**TASK BRIEF**
Set down the listing below verbatim, but only from its first line through the line containing "Given: Remove Hornsey Police station site".

::: DATA FOR THIS TASK

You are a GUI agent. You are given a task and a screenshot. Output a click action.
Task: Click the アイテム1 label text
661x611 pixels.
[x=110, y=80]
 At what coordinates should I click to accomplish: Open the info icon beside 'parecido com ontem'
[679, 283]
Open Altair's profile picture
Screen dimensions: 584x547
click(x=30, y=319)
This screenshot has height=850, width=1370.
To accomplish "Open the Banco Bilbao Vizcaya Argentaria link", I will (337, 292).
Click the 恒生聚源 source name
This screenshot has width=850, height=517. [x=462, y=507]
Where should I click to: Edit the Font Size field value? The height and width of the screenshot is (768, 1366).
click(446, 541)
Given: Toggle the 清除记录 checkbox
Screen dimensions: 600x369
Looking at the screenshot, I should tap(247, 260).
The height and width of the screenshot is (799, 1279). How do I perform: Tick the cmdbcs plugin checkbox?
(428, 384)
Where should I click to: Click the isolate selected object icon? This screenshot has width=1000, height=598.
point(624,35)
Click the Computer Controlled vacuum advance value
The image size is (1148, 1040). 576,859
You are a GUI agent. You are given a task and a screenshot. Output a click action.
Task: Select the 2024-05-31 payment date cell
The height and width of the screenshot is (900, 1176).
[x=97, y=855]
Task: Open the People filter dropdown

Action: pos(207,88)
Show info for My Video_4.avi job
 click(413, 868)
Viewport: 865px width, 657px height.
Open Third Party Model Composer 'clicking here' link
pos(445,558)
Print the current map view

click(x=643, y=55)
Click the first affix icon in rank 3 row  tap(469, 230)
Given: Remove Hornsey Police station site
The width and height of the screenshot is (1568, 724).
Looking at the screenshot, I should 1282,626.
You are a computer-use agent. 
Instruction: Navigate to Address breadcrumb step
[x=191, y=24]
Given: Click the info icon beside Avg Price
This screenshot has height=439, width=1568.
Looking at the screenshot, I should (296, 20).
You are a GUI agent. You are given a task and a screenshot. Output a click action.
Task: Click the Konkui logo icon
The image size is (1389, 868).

::::::

**SOLUTION FOR THIS PROBLEM**
You are a GUI agent. You are given a task and a screenshot. Output a click action.
Task: Click the アイテム1 label text
661x611 pixels.
[x=110, y=80]
 At what coordinates should I click to accomplish: Open the info icon beside 'parecido com ontem'
[679, 283]
Open Altair's profile picture
Screen dimensions: 584x547
click(x=30, y=319)
This screenshot has height=850, width=1370.
To accomplish "Open the Banco Bilbao Vizcaya Argentaria link", I will (337, 292).
Click the 恒生聚源 source name
This screenshot has width=850, height=517. [x=462, y=507]
Where should I click to: Edit the Font Size field value? The height and width of the screenshot is (768, 1366).
click(446, 541)
Given: Toggle the 清除记录 checkbox
Screen dimensions: 600x369
Looking at the screenshot, I should tap(247, 260).
The height and width of the screenshot is (799, 1279). How do I perform: Tick the cmdbcs plugin checkbox?
(428, 384)
Where should I click to: Click the isolate selected object icon? This screenshot has width=1000, height=598.
point(624,35)
Click the Computer Controlled vacuum advance value
The image size is (1148, 1040). 576,859
You are a GUI agent. You are given a task and a screenshot. Output a click action.
Task: Select the 2024-05-31 payment date cell
The height and width of the screenshot is (900, 1176).
[x=97, y=855]
Task: Open the People filter dropdown

Action: pos(207,88)
Show info for My Video_4.avi job
 click(413, 868)
Viewport: 865px width, 657px height.
Open Third Party Model Composer 'clicking here' link
pos(445,558)
Print the current map view

click(x=643, y=55)
Click the first affix icon in rank 3 row  tap(469, 230)
Given: Remove Hornsey Police station site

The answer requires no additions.